Мучительный, лихорадочный сон сковал тело охотника – ему слышался голос графа, что шептал ему что-то на ухо, тихо посмеиваясь, изредка порыкивая. Он видел идеальное, безупречное лицо с сияющими на нём янтарными глазами. Его руки смыкались на горле куда сильнее золотого ошейника, не давая продохнуть. Раз за разом просыпаясь, Гастон чувствовал себя всё хуже, всё более разбитым и подавленным, но засыпал вновь, поддаваясь своему измотанному телу, что молило его о пощаде – даже дышать было трудно, не то что шевелиться.
Незадолго до заката солнца слуги вновь его разбудили и подняли с кровати, что отозвалось в теле мужчины адской болью, ноги его подкосились, но Луи, который командовал парадом слуг, поддержал его и отвёл к шкафу. Его удобную, не тесную одежду сменили чуть прозрачной туникой с широкими рукавами, от вида которой у Гастона челюсти свело судорогой, а брюки и бельё заменили набедренной повязкой, что почти ничего не закрывала.
– Вы что, издеваться надо мной решили? – рыкнул охотник, смотря на себя в зеркало и едва не воя от бессилия.
– Ты можешь остаться голым, я не буду против. – раздался позади него голос, от которого сердце Гастона с ужасом забилось о рёбра с риском их проломить, внутренности его скрутило судорогой. – Но твоё тело не настолько соблазнительно, чтобы показывать его моим друзьям с первых мгновений.
– Я тебе не шут! – огрызнулся Гастон, задним умом отметив, что ошейник до сих пор не начал его душить. – Такие наряды надевай на своих шлюх.
– Не забывай, мальчишка, ты и есть моя шлюха. – спокойно отозвался граф, закинув ногу на ногу. Так же Гастон заметил, что трость мужчина сменил. Теперь с набалдашника трости на него скалил зубы лев, вместе глаз у которого были кровавые рубины, так и сверкающие всеми огнями. – И ты будешь делать то, что говорю тебе я. Так что, сегодня вечером ты будешь и шутом, и развлечением для меня и моих друзей. Ещё одно слово скажешь – и я прикажу Аннет уменьшить тебя до пятнадцатилетнего мальчишки.
Гастон прикусил язык от такой наглости – он и так казался самому себе щуплым и совершенно отвратительным, но позволить себя унизить настолько он не мог. К тому же, тело его всё ещё помнило, какая боль его скрутила, когда его стали менять.
– Так-то лучше. – махнул рукой граф, кивнув слугам. – Продолжайте свою работу.
Слуги тут же засуетились вокруг мужчины, зацепив вокруг лодыжки тихо позвякивающий золотой браслет. В общем и целом перевоплощение Гастона закончилось, и граф поднялся из кресла:
– Через час после заката прибудут мои гости. Будь готов встретить их, как полагается рабу. В противном случае мало тебе не покажется.
И прекрасный, идеальный граф, скорее напоминающий кусок вековечного льда, покинул покои своего пленника, тихо постукивая тростью по граниту пола.

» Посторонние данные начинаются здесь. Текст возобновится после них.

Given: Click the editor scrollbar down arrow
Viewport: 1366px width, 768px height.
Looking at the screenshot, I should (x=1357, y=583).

Осторожно сев в кресло перед окном, Гастон поднял взгляд на небо, что медленно начинало темнеть. Верхушки деревьев откидывали угольно-чёрные тени на особняк, тихо шелестя и переговариваясь о своём.

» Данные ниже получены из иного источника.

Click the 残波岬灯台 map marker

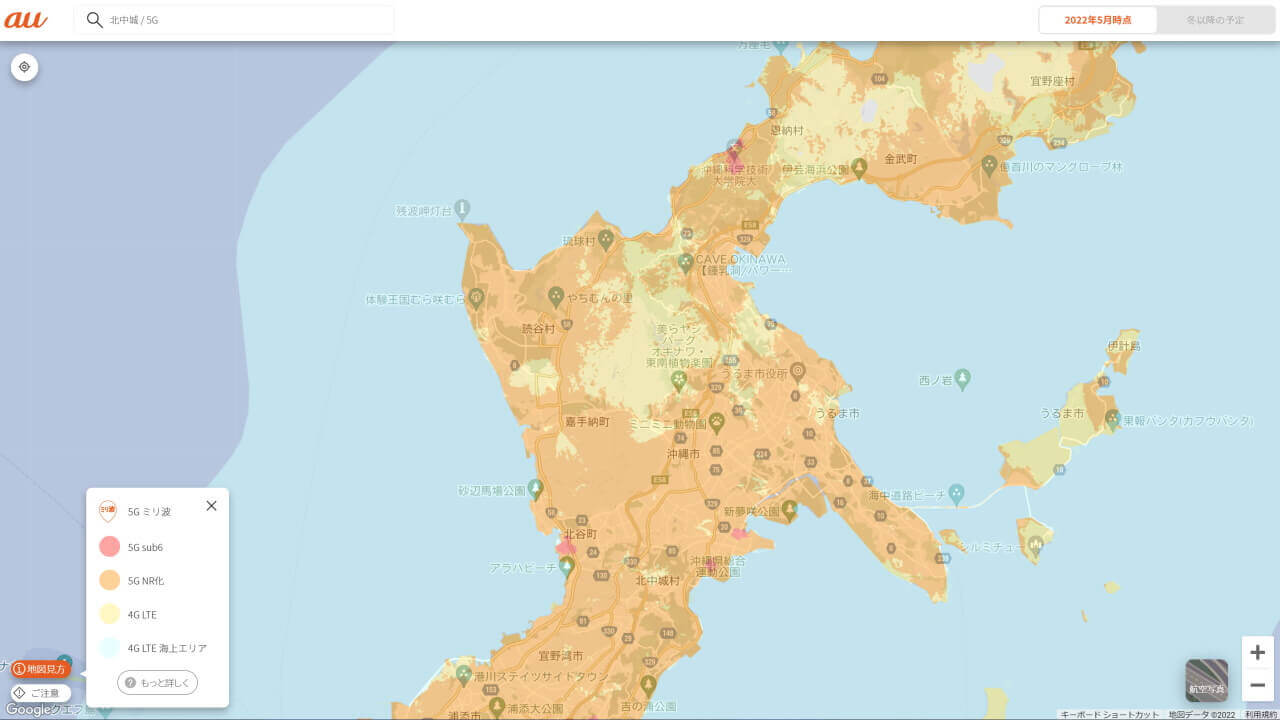(x=462, y=209)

Кабинет хозяина особняка был уставлен книжными стеллажами, деревянный пол – устлан мягким ковром, что скрадывал звук его шагов и постукивание трости. Возле окна стоял дубовый стол на когтистых, деревянных ножках. Его поверхность сверкала чистотой, бумаги и книги лежали в идеальном порядке, граф знал, что и где лежит. Бумага к бумаге, книга к книге. Тихо потрескивал малый камин, согревая и освещая помещение. Бархатные, тяжёлые шторы с бахромой были подобраны лентами и открывали вид на сад, а так же на противоположное крыло. Аккурат напротив окна графа было окно комнаты его пленника. Уложив руку, украшенную перстнями, на подоконник, граф стал присматриваться. Комната его пленника была прекрасно освещена, и он видел, как тот сидел у окна, опустив голову. Глаза хозяина особняка засияли золотистым светом, на его тонких губах расползлась улыбка.